CREATE TABLE music (
music_id serial primary key,
artist_id integer not null,
title text not null
)
";
pg_query($sql);
for ($i = 0; $i < 10000; $i++) {
$a_name = serialize(time() + $i);
$sql = "INSERT INTO artist(name) VALUES('{$a_name}')";
$res = pg_query($sql);
$sql = "SELECT artist_id FROM artist WHERE name = '{$a_name}'";
$res = pg_query($sql);
$tmp = pg_fetch_array($res);
$artist_id = $tmp['artist_id'];
for ($j = 0; $j < 50; $j++) {
$title = serialize(time() + $j + $i);
$sql = "INSERT INTO music(artist_id, title) VALUES({$artist_id}, '{$title}')";
pg_query($sql);
}
}
?>
musicテーブルとartistテーブルの2テーブルだけで適当なデータですが、とりあえずこれでデータベースは準備できました。
次に、重いSQLが実行されたらログに出力するようにpostgresql.confを変更します。
postgresql.confは通常、PostgreSQLのデータディレクトリの中(例えば /var/lib/pgsql/data内)に置かれています。
自分のテストサーバはCentOS、PostgreSQL7.4系で、この場合だと以下の部分を変更します。
syslog = 1
log_min_duration_statement = 0
8系だとsyslog = 1ではなく、log_destination = 'syslog' というように変わっています。
log_min_duration_statementについてですが、設定された数字を上回る実行時間のSQLがログに出力されるようになります。
単位はミリセカンドです。※本番で行う場合は、最初は大きい値を設定しましょう。
設定についてはドキュメントに詳細が載っています。
http://www.postgresql.jp/document/pg831doc/html/runtime-config-logging.html
設定ファイルを再読み込みすると、/var/log/messagesに実行されたSQLが全て出力されると思います。
/etc/init.d/postgresql reload
PostgreSQL用のログファイルを作成する場合は、/etc/syslog.confに
local0.* /var/log/postgres.log
というように追記してsyslogを再起動します。
/etc/init.d/syslog restart
ログファイルを見ながらSQLを実行してみると、
tail -f /var/log/postgres.log
May 13 19:22:43 makmak postgres[14003]: [10-1] LOG: duration: 4145.884 ms statement: select * from music order by artist_id desc limit 10 offset 100;
こんな感じでログが出力されます。この例だと4秒以上かかっています。
重いSQLが見つかったらexplainを実行します。
test=>explain select * from music order by artist_id desc limit 10 offset 100;
QUERY PLAN
---------------------------------------------------------------------------
Limit (cost=76910.28..76910.31 rows=10 width=40)

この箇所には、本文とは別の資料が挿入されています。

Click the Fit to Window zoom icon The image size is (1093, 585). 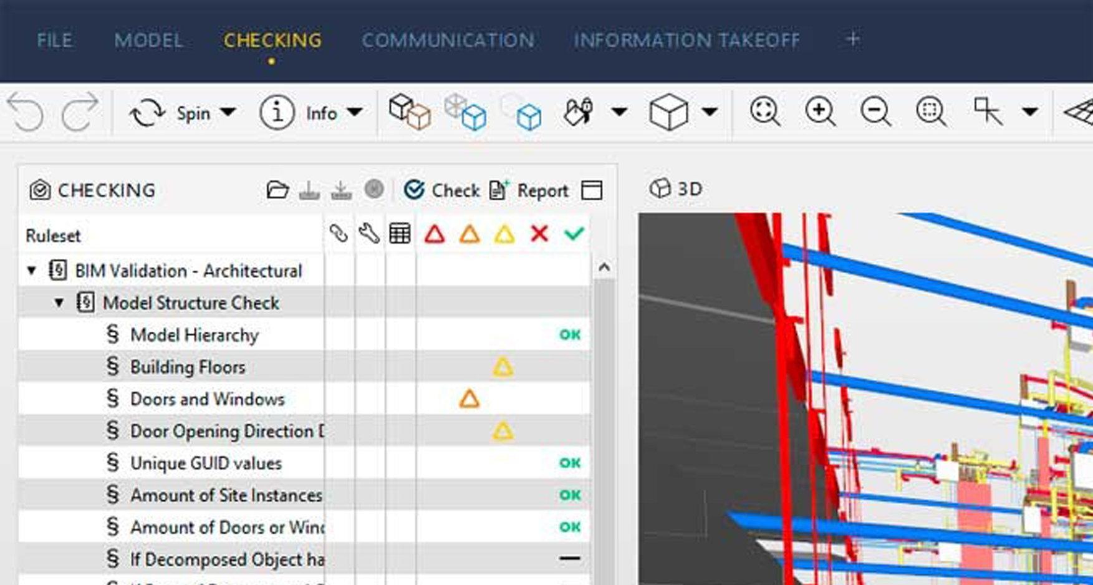[764, 112]
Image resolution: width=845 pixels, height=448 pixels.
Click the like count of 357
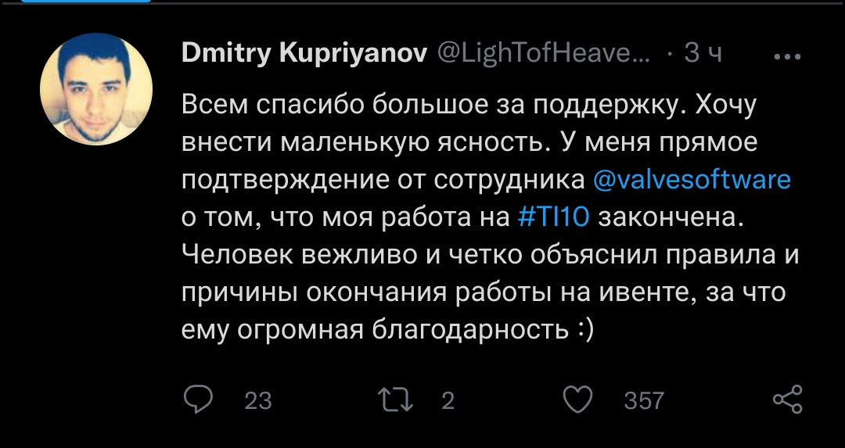click(643, 400)
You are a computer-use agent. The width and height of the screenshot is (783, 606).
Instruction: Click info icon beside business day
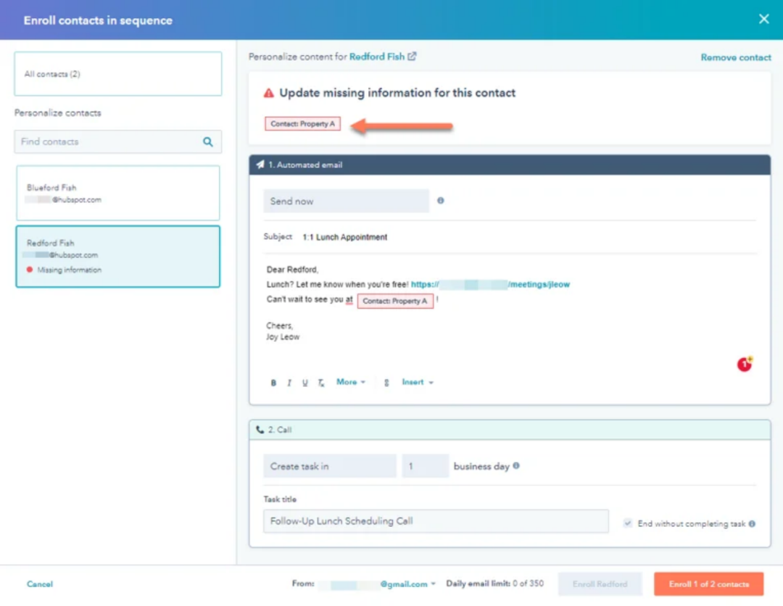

-> Sort (cost=76910.03..78160.04 rows=500001 width=40)
Sort Key: artist_id
-> Seq Scan on music (cost=0.00..12046.01 rows=500001 width=40)
(4 rows)
cost=の部分が実行時間に関わってきます。マニュアルを見ると、
http://www.postgresql.jp/document/pg831doc/html/using-explain.html
cost=(数字)..(数字)
の最初の数字が、最初の行が返されるまでの時間、次の数字が全ての行が返されるまでの合計時間とありますが、バージョンによって違う場合があるそうです。が、とにかく、artist_idでソートするところとlimitのところで膨大な時間がかかっていることがわかります。
そこで、artist_idにインデックスを定義して、
test=> create index artist_id_index on music(artist_id);
それから実行してみると、
May 13 20:42:58 makmak postgres[15680]: [1-1] LOG: duration: 49.107 ms statement: select * from music order by artist_id desc limit 10 offset 100;
実行時間が80分の1以下になりました。
再度explain文を実行すると、
test=> explain select * from music order by artist_id desc limit 10 offset 100;
QUERY PLAN
--------------------------------------------------------------------------------------------------------
Limit (cost=344.61..379.07 rows=10 width=40)
-> Index Scan Backward using artist_id_index on music (cost=0.00..1723054.54 rows=500000 width=40)
(2 rows)
作ったインデックスが使用されていることがわかります。
…これは極端な例ですが、このような地道な作業の繰り返しで相当パフォーマンスを上げられる場合があります。ユーザが頻繁にアクセスするようなところに一箇所でも重い部分があると、全体のパフォーマンスに大きく影響します。
PostgreSQLが重くて困っている方は試してみてはいかがでしょうか。